On Wed, 23 Aug 2006 08:18:42 -0400, Mehmet Tolga Avcioglu mehmet@activecom.net wrote:
Martin Marques wrote:
On Mon, 21 Aug 2006, Thomas Bruederli wrote:
Let's keep RoundCube a mail CLIENT and focus on the creation of a plugin API which can be used to build all sorts of admin panels for procmail, Sieve, and whatever.
Sorry, but Mail Clients don't add procmail rules AFAIK.
He is not saying that this one should either. He is saying that there should be an API that allows for external modules/plugins to be written for whatever you want to do with. Write one to administer your LDAP or Apache for all that matters.

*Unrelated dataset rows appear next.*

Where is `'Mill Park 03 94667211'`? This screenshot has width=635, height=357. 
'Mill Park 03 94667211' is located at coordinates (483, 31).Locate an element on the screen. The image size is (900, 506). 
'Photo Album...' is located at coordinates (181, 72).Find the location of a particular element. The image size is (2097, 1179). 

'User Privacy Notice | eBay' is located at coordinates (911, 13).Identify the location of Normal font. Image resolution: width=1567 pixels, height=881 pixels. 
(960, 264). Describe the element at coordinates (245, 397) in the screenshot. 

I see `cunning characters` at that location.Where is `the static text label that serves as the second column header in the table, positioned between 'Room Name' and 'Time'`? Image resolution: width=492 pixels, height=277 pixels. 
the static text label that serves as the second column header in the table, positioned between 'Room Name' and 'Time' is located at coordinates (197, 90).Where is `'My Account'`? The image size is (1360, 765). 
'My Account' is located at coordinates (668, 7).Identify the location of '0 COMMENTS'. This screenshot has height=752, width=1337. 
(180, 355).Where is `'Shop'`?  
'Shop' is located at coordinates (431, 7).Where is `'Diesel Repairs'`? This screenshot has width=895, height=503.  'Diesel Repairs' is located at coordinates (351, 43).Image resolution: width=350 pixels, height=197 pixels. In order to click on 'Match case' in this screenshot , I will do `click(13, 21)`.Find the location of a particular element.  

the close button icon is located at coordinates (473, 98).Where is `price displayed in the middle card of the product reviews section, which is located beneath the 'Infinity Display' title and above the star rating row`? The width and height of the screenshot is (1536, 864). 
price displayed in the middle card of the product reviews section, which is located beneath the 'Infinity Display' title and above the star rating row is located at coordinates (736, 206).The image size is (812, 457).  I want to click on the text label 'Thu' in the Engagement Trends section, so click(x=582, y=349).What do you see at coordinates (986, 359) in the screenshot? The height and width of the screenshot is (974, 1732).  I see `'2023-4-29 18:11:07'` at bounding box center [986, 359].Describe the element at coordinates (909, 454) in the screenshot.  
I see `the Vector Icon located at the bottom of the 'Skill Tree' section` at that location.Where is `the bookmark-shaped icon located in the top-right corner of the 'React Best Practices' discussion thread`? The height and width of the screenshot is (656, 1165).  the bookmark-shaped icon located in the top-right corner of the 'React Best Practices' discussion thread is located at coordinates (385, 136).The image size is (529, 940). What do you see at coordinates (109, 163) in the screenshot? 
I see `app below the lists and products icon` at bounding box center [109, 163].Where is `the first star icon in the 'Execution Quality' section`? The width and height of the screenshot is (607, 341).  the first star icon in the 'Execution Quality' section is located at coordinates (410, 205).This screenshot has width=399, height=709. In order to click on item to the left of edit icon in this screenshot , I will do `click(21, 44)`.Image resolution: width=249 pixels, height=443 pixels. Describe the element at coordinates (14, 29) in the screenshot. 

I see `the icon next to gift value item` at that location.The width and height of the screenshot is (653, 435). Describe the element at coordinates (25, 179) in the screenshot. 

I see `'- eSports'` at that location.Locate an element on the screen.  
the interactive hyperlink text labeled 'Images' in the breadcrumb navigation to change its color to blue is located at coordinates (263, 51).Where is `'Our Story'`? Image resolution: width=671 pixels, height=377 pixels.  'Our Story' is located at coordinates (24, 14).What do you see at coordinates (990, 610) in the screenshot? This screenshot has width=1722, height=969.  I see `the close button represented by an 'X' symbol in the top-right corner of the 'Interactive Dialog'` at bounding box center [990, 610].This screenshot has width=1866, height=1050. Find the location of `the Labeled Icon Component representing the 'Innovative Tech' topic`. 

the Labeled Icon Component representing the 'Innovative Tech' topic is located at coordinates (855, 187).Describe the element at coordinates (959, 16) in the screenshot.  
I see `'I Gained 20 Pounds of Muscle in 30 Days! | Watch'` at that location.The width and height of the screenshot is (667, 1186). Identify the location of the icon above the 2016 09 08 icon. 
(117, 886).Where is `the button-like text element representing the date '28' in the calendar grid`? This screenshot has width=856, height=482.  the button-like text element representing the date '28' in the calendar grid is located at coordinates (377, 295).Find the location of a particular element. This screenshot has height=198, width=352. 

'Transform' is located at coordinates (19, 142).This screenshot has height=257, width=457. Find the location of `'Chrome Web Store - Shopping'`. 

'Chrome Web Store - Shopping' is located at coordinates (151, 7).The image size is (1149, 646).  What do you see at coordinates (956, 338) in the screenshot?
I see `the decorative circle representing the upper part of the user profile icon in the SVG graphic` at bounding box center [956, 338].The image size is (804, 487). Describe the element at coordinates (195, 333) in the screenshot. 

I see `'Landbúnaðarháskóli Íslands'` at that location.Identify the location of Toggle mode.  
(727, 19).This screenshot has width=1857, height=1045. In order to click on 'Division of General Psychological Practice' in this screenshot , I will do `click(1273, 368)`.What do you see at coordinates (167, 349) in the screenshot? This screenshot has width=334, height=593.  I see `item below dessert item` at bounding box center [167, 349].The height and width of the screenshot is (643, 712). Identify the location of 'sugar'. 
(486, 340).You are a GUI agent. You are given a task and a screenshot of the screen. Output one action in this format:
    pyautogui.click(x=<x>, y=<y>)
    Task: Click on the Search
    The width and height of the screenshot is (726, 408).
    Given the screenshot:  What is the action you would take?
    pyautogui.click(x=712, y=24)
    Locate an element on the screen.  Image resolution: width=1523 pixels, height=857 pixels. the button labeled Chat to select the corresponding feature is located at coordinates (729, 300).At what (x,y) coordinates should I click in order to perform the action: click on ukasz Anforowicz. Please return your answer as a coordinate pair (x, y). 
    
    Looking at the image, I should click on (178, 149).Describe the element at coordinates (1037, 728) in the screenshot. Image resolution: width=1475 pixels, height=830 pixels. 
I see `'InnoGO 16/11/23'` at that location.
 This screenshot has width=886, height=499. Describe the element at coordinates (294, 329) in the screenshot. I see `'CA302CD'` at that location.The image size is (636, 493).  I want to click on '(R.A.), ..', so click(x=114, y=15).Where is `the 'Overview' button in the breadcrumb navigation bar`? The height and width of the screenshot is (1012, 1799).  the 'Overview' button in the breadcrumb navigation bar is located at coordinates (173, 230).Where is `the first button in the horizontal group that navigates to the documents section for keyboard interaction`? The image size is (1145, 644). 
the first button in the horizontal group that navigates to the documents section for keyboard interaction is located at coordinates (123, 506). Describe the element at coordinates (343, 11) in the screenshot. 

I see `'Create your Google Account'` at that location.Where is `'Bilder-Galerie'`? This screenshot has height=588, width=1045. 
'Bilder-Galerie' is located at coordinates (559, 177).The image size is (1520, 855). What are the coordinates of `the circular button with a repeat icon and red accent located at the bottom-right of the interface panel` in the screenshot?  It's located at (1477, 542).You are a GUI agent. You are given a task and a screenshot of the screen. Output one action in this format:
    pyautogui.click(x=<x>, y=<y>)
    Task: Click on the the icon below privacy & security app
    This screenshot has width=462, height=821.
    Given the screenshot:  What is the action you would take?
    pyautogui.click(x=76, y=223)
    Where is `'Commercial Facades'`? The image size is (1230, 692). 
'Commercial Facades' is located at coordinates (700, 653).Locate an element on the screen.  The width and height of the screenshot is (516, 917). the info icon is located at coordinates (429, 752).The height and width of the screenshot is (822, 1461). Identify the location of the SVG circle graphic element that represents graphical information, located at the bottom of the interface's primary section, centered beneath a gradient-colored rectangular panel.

Let's make it clearer, for what matters.
Let's say I have a mail server to maintain, with web mail access. I add the the antivirus and antispam to the mail server.
The antivirus isn't a problem, as virus should never go through, as they are a threat to the internal security.
The antispam is different problem. Namely, different people have different notions of what is spam, so what is spam for you could or could not be spam for me. So the filtering of that spam should be managed by the end user and not the sys-admin. All the sys-admin does is add a feature to the MTA where mail get cataloged with a spam score. The end user says what's spam and what isn't.
To make this easy to install, and configure, so that the end user add's the spam filters as wanted, and per-user, not globally, you need a filter system. All MUA have it. Well all except RC.
Now put this in a system with no user account (all virtual), or even better, in a DB. Would you let them add code for a procmail execution? All your security goes down in that instant.
Maybe it's just me that isn't getting the plugin stuff, but as I see it, filters is the way that mail filtering should be handled.